At the National Space Symposium in Colorado Springs, Raytheon officials discussed the company's efforts in helping the warfighter strike a balance between strategic space assets, which often take years to develop, and tactical solutions that can be turned around in months.
"Raytheon sees this area of the space business growing quickly as asymmetric threats make the need for up-to-date, detailed information critical to the safety and success of our warfighters," said Brian Arnold, vice president and general manager of Raytheon's Strategic Systems for Raytheon's Space and Airborne Systems business. "Responsive Space has proven itself an essential element of next-generation space-mission systems."
Raytheon's efforts in this area include the December 2006 delivery of ARTEMIS (Advanced Responsive Tactically Effective Military Imaging Spectrometer) to the U.S. Air Force Research Laboratory. This $14 million program took just 15 months from contract award to completion, highlighting the benefit of lower-cost, fast delivery space assets. ARTEMIS' experimental optical sensor was developed to help troops identify potential threats on the ground such as weapons, equipment or combatants.
In addition to ARTEMIS, Raytheon is developing hyperspectral, radar and electro-optical/infrared sensors for tactical satellites and supporting that effort with innovative design and lean manufacturing.
The development of Responsive Space assets, as well as their integration with existing and developing strategic space capabilities, will be a critical part of Raytheon's focus in space.

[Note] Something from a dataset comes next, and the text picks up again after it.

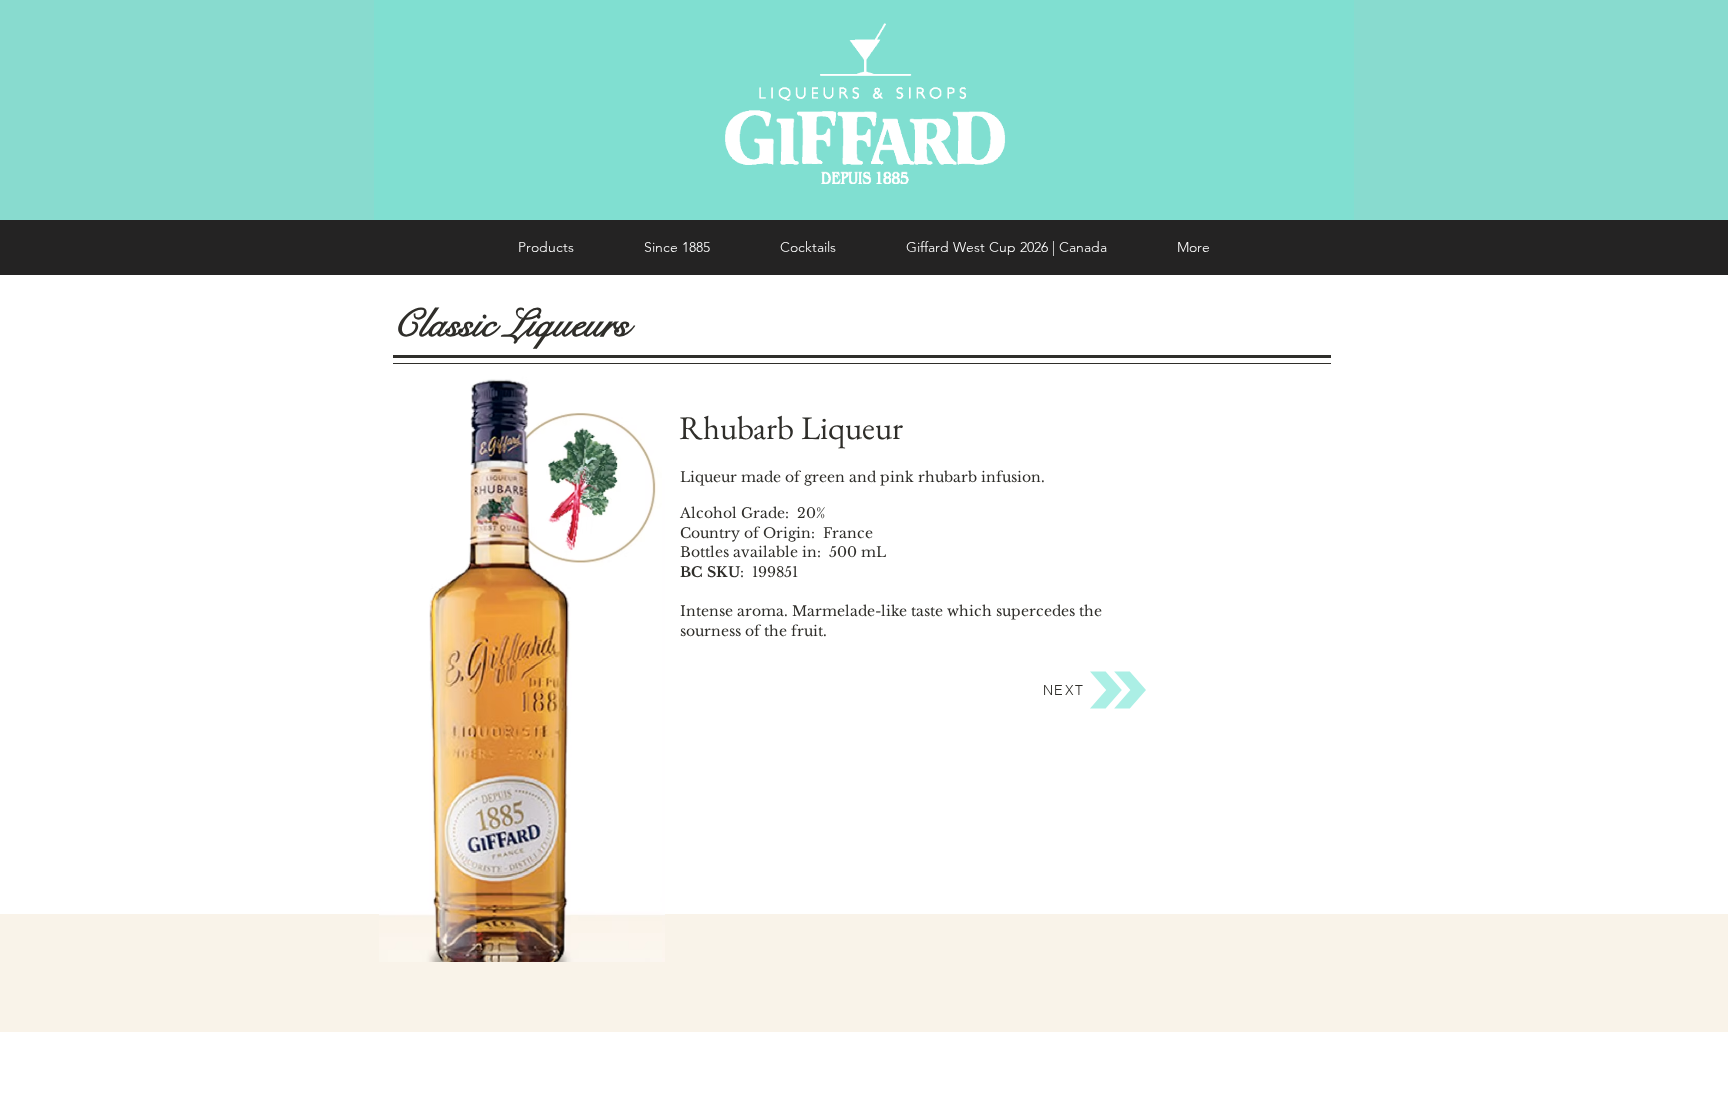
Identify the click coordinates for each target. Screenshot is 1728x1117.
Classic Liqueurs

This task will require tight integration of different tasks including mission management, command and control and data processing through ground- based systems. "Using sophisticated algorithms, information obtained by space assets can be collected, processed and disseminated quickly to those who need it most -- commanders on the battlefield," said Charles Enoch, vice president of Space Systems for Raytheon's Intelligence and Information Systems business.
Raytheon is an original member of the Naval Research Laboratory-led Integrated Systems Engineering Team, a joint government-industry working group that is defining Responsive Spacecraft bus standards and is working to transition these technologies from experimental to operational phases. Raytheon Missile Systems recently hosted the group at a workshop in Tucson, Ariz., focused on applying mass-production techniques to Responsive Space.

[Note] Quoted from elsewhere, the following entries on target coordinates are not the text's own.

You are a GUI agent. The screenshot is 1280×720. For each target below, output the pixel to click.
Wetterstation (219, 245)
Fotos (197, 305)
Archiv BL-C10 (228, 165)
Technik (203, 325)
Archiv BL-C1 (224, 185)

Raytheon Company, with 2006 sales of $20.3 billion, is a technology leader specializing in defense, homeland security and other government markets throughout the world. With a history of innovation spanning more than 80 years, Raytheon provides state-of-the-art electronics, mission systems integration and other capabilities in the areas of sensing; effects; and command, control, communications and intelligence systems, as well as a broad range of mission support services. With headquarters in Waltham, Mass., Raytheon employs 73,000 people worldwide.